Shortly after receiving his license, my 16-year-old son, Marcus, asked, “When can I drive?” With our family’s demanding schedule, we needed another driver. But was my teen ready just because he had a license?
As a claims adjuster, I have worked with accidents involving teens — the group at highest risk for crashes, statistically. I’ve seen the result of young motorists trying to handle a vehicle when driving at high speeds, carrying too many passengers or exercising poor judgment.
When I was in the car, Marcus focused on the road, stayed within speed limits and reacted calmly to unexpected situations. I wanted him to continue doing this and become a safe driver. So instead of just handing over the keys, I set boundaries for him and evaluated his driving performance until I was confident he could maintain these good habits when alone. Initially, I insisted that an adult had to be in the car with him. As I closely monitored my son’s progress as a driver, here is what I learned:
New drivers are vulnerable to distractions. During the time we were discussing Marcus’ request to drive on his own, he found himself in an accident as a passenger. His recently licensed friend had become distracted and ran into a building. Fortunately, no one was injured — unlike the tragedy I’d handled as a claims adjuster where a teen lost control of his car and crashed into a tree, killing himself and one of his three passengers. The car’s bumper sticker broke my heart: “Are We Having Fun Yet?”
The distraction of having friends in the car makes it difficult for teens to focus on driving — especially inexperienced teens. Marcus and I agreed to limit his distractions, such as eating, listening to music using headphones or earbuds (which is illegal in some states), or even fidgeting with the radio. He was allowed only one passenger, and he could not use a cellphone under any circumstance. If he needed to call or text someone, he had to pull off the road and park.
Teens may test the rules. For the first three months of Marcus’ driving, he and I shared the morning commute. Marcus drove to school. Then I took the wheel and continued to work. Before long, I let him go on short errands by himself and to football practice, gradually increasing the time he drove alone. A year after getting his license, while driving to his summer job, he received a speeding ticket.
Speeding is the most common accident factor in my claims. I handled one drag-racing case in which a teen hit a pedestrian at 70 mph. Even speeding a short distance can be deadly. A pizza delivery driver wept when he told me, “I wasn’t going that fast,” as he described striking a child who’d darted in front of him.
Obeying the rules of the road — driving the speed limit (or slower if conditions dictate), wearing a seat belt, not drinking or doing drugs, and not texting (in our state) — isn’t simply expected; it’s the law. Marcus knew those were zero-tolerance issues for our family. When he didn’t follow the law, he lost his driving privileges. In addition, home rules — such as reporting incidents with the car — carried just as much weight
When Marcus tested the rules, I withheld the car keys. He also had to pay for his ticket and subsequent traffic school. He realized that not obeying the law had a personal cost.
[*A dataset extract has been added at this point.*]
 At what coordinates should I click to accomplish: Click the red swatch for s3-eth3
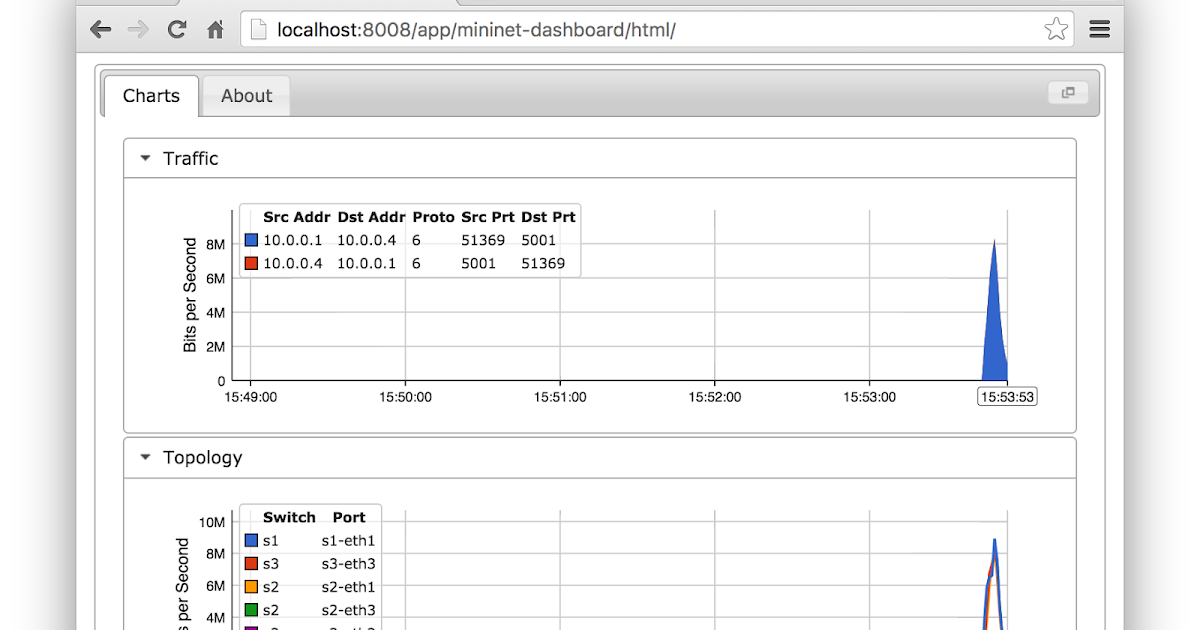point(251,563)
Inexperience hampers judgment. While visiting out-of-town relatives, Marcus was offered the use of their car. During a rainstorm, he lost control when braking. The car skidded across two lanes of oncoming traffic, hopped a curb and crashed into a brick wall. Fortunately, he was OK.
Teens don’t have the experience to handle, or even recognize, the danger in some situations. My son didn’t realize the car was hydroplaning, and so he didn’t know that braking would throw him into an uncontrolled skid. Afterward, I restricted him to driving familiar, family vehicles. I also limited his driving during inclement weather. And I continued to give feedback and encouragement as he became an independent driver
Just because a teen has a driver’s license doesn’t mean he is prepared to handle the responsibility of driving. Allowing Marcus to take steps toward independence helped him not only become a safer driver, but also helped him understand that driving is a privilege, not a right.